Complex executive functions are the other area where differences appear. These are higher-order thinking skills: planning several steps ahead, switching flexibly between strategies, and monitoring your own performance over time. Adults with PKU tend to score lower on tasks that require planning and cognitive flexibility. Sustained attention, the ability to stay focused over long stretches, is also often impaired. Working memory tasks show mainly a speed deficit rather than an accuracy problem. In practical terms, these differences might look like difficulty staying on task during long projects, taking longer to organize complex plans, or feeling mentally fatigued more easily than peers.
Behavioral and Psychiatric Symptoms
PKU raises the risk of several psychiatric conditions across the lifespan. Mood disorders, anxiety, and attention problems are the most commonly reported. ADHD occurs at roughly twice the rate in people with PKU compared to the general population, with the inattentive presentation being particularly common. Both children and adults can display a wide range of emotional and behavioral difficulties, and the severity correlates strongly with how well phenylalanine levels have been controlled and when any lapses in diet occurred.
In cases of very poor or absent dietary control, the psychiatric picture can be more severe. There is notable overlap between the brain chemistry disruptions in PKU and those seen in psychotic disorders, which accounts for higher rates of psychosis observed in some untreated populations. Depression and anxiety are common even in well-treated adults, particularly those who have relaxed their diet over time.
Risks During Pregnancy
Women with PKU face a specific set of risks if phenylalanine levels are high during pregnancy. Phenylalanine crosses the placenta freely, and levels in the developing fetus can actually climb higher than in the mother’s blood. This can cause damage even if the baby does not have PKU.

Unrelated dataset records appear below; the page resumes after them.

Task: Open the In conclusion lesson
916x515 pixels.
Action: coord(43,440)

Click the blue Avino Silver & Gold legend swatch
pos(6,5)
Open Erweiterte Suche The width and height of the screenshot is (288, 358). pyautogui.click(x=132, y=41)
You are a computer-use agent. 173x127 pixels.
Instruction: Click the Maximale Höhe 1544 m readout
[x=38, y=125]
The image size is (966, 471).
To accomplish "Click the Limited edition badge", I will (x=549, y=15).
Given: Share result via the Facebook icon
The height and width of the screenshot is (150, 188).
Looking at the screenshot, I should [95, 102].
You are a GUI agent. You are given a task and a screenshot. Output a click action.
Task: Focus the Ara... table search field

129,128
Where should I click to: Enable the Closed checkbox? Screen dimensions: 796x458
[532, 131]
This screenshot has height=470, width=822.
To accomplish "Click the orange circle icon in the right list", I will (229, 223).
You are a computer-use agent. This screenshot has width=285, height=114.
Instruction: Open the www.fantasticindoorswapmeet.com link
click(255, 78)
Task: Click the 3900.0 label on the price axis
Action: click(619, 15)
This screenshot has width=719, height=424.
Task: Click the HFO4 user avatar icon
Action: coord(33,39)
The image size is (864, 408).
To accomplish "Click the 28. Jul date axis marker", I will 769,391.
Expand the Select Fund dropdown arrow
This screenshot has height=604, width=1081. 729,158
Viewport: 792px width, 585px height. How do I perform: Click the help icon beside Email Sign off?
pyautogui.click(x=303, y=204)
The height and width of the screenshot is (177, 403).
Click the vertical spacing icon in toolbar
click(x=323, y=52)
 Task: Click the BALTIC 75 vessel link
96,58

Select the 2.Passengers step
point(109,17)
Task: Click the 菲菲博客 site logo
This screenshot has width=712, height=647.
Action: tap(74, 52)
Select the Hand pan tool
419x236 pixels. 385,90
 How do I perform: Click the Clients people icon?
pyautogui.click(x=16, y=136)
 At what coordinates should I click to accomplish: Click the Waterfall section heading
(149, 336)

High maternal phenylalanine increases the chance of miscarriage and raises the risk of the baby being born with microcephaly, heart defects, and low birth weight. Children born to mothers with poorly controlled PKU have higher rates of intellectual disability, behavioral problems, and seizures. The timing of dietary control matters enormously: women who don’t resume strict phenylalanine restriction until after the first trimester have babies who score lower on developmental tests than those whose levels were controlled before conception. Medical guidelines recommend maintaining phenylalanine below 360 micromoles per liter before and throughout pregnancy. Interestingly, levels that are too low (below 100 micromoles per liter) can also cause fetal growth problems in the second and third trimesters, making careful monitoring essential.
Which Symptoms Improve With Treatment
One of the more encouraging findings in PKU research is that many symptoms are at least partially reversible when dietary control is resumed, even in adulthood. White matter damage visible on brain scans has been shown to improve with better phenylalanine control. Cognitive performance, particularly processing speed and executive function, tends to get better. In one twelve-month study of adults who returned to a strict PKU diet, participants showed measurable improvements in both cognitive functioning and clinical scores for depression and anxiety.
The relationship between phenylalanine levels and IQ has been quantified: for every 100 micromoles per liter increase in blood phenylalanine, IQ drops by an estimated 1.3 to 3.9 points in early-treated patients. This means the damage accumulates gradually with ongoing exposure, but it also means that tighter control can meaningfully protect cognitive ability over time. The takeaway is that dietary management matters at every age, not just during childhood brain development. Adults who have drifted away from their PKU diet and notice increased anxiety, low mood, or difficulty concentrating may see those symptoms improve by returning to tighter phenylalanine control.